任务指令: 下方记录中，从含有"Click the word"的那一行起，到记录末尾止，把这些行一字不差地抄录下来，首尾两端都算在内。

定位文字与元素的记录
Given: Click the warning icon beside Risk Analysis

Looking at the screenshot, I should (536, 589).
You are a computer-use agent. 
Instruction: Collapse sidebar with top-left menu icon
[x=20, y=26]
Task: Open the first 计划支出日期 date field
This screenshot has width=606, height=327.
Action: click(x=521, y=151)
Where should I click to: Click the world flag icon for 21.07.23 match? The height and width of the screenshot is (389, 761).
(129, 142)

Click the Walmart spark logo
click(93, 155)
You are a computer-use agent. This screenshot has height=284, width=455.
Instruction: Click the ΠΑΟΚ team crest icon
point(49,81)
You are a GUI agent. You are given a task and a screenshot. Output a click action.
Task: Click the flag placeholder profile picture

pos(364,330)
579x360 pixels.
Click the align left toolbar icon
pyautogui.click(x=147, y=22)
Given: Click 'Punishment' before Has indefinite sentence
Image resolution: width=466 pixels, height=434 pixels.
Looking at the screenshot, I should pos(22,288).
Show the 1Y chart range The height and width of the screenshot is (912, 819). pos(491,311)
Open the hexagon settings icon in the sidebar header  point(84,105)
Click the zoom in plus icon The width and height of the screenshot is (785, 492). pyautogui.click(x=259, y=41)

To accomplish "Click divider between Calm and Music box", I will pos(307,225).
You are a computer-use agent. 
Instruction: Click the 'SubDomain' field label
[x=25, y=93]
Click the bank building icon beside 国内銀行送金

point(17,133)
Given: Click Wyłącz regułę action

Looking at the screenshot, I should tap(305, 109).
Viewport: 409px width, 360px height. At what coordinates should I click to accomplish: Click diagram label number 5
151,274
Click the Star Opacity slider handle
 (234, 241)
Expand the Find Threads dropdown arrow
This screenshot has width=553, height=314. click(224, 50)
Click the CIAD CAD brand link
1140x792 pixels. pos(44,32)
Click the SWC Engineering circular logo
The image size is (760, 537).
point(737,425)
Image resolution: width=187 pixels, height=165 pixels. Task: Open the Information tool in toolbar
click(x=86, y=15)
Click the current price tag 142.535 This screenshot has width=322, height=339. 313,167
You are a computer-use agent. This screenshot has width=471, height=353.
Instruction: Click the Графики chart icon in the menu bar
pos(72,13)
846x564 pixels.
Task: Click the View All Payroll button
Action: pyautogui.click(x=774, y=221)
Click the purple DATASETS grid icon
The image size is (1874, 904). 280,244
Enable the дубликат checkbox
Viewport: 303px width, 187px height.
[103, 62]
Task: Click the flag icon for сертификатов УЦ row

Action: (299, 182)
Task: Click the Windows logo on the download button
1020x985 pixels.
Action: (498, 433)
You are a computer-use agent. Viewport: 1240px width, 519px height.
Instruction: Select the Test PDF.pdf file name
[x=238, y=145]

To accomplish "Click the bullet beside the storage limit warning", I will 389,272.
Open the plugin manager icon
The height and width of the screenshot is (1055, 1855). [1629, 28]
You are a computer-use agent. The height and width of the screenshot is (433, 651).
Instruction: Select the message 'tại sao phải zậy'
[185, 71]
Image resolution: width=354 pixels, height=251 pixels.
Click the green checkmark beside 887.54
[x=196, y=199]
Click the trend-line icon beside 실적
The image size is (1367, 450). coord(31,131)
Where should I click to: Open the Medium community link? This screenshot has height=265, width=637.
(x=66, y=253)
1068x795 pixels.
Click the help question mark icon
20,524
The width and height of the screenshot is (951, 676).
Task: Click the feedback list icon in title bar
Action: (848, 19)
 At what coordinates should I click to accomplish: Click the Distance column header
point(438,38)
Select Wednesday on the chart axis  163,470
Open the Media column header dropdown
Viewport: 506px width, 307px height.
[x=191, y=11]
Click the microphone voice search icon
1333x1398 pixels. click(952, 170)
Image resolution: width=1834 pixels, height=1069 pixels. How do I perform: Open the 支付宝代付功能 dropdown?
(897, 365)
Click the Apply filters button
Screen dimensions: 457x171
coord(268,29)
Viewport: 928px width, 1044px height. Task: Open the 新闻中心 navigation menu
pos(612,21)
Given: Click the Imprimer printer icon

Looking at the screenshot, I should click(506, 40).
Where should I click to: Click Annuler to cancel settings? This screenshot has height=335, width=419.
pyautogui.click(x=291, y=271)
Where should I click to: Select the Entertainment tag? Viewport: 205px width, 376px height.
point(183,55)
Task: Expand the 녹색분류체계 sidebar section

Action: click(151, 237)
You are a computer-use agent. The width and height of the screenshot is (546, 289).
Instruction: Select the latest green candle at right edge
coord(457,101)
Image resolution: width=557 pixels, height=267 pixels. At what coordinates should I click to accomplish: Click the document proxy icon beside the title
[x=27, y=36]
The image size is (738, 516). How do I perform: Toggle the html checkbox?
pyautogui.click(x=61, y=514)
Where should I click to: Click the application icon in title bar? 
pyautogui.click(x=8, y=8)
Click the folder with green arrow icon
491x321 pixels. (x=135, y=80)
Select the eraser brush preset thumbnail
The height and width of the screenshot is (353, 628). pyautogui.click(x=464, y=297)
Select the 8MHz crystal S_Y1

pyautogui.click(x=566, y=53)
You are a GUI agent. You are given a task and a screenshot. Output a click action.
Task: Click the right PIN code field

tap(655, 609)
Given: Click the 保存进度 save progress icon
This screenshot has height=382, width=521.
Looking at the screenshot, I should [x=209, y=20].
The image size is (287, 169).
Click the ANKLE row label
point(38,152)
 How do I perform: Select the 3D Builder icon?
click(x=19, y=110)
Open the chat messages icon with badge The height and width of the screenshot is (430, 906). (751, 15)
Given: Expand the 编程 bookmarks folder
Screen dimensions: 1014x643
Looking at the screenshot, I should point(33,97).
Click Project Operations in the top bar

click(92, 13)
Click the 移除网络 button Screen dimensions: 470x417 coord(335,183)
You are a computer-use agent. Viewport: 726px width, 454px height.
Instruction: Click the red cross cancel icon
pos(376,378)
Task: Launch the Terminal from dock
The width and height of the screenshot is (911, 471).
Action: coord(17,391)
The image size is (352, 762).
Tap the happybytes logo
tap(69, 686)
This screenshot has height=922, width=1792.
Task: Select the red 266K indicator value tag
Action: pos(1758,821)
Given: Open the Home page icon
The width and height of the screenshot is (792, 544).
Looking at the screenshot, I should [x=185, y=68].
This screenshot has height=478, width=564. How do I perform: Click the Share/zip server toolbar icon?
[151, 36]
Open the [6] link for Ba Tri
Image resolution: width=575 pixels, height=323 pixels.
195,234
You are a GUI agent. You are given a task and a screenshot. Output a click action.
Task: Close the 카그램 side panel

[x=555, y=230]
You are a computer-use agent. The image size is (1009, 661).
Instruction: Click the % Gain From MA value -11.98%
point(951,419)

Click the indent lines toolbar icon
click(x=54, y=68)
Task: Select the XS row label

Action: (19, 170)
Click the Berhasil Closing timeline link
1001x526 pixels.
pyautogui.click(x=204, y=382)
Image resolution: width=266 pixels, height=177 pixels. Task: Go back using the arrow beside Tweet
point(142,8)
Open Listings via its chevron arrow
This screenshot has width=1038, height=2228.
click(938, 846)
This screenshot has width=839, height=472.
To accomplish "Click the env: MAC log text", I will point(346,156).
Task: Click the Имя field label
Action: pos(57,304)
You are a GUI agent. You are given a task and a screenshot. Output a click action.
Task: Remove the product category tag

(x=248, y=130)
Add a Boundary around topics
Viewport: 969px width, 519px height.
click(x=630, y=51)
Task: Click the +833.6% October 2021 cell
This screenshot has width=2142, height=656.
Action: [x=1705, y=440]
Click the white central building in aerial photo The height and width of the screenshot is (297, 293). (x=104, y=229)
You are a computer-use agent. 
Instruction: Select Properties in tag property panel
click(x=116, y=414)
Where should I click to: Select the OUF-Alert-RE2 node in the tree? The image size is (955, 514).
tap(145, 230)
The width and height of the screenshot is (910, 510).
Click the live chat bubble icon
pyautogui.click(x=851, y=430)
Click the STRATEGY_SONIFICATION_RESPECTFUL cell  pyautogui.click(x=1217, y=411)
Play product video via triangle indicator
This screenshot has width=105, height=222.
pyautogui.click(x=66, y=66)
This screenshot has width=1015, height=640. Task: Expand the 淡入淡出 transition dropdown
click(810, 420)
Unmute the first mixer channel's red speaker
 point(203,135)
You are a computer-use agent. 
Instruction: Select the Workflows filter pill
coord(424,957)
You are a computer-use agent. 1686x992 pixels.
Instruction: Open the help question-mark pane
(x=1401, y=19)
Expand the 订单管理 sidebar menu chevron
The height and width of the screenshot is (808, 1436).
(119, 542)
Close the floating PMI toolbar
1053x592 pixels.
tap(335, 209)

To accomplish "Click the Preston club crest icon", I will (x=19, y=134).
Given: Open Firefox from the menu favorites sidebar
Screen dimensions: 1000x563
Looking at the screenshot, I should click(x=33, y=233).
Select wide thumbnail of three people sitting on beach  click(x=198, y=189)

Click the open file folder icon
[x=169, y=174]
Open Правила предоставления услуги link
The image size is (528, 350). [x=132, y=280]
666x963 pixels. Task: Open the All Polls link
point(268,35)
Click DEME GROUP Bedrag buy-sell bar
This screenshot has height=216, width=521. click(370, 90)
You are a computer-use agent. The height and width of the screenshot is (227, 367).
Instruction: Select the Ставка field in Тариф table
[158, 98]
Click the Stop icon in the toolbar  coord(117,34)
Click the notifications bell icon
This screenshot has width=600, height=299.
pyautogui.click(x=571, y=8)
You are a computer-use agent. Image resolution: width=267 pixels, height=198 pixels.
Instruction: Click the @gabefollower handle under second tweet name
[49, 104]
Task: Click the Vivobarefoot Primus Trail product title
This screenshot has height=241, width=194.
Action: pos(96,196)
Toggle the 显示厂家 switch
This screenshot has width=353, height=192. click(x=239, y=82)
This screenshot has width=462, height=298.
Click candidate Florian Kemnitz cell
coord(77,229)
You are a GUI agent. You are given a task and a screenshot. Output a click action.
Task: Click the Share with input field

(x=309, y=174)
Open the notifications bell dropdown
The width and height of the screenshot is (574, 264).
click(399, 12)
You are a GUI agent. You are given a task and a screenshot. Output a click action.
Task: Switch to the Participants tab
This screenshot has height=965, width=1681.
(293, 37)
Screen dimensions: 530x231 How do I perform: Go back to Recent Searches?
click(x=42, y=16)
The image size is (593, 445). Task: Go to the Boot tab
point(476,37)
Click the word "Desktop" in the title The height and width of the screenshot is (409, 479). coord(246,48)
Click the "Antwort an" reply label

参考解答:
Click the word "Desktop" in the title The height and width of the screenshot is (409, 479). coord(246,48)
Click the "Antwort an" reply label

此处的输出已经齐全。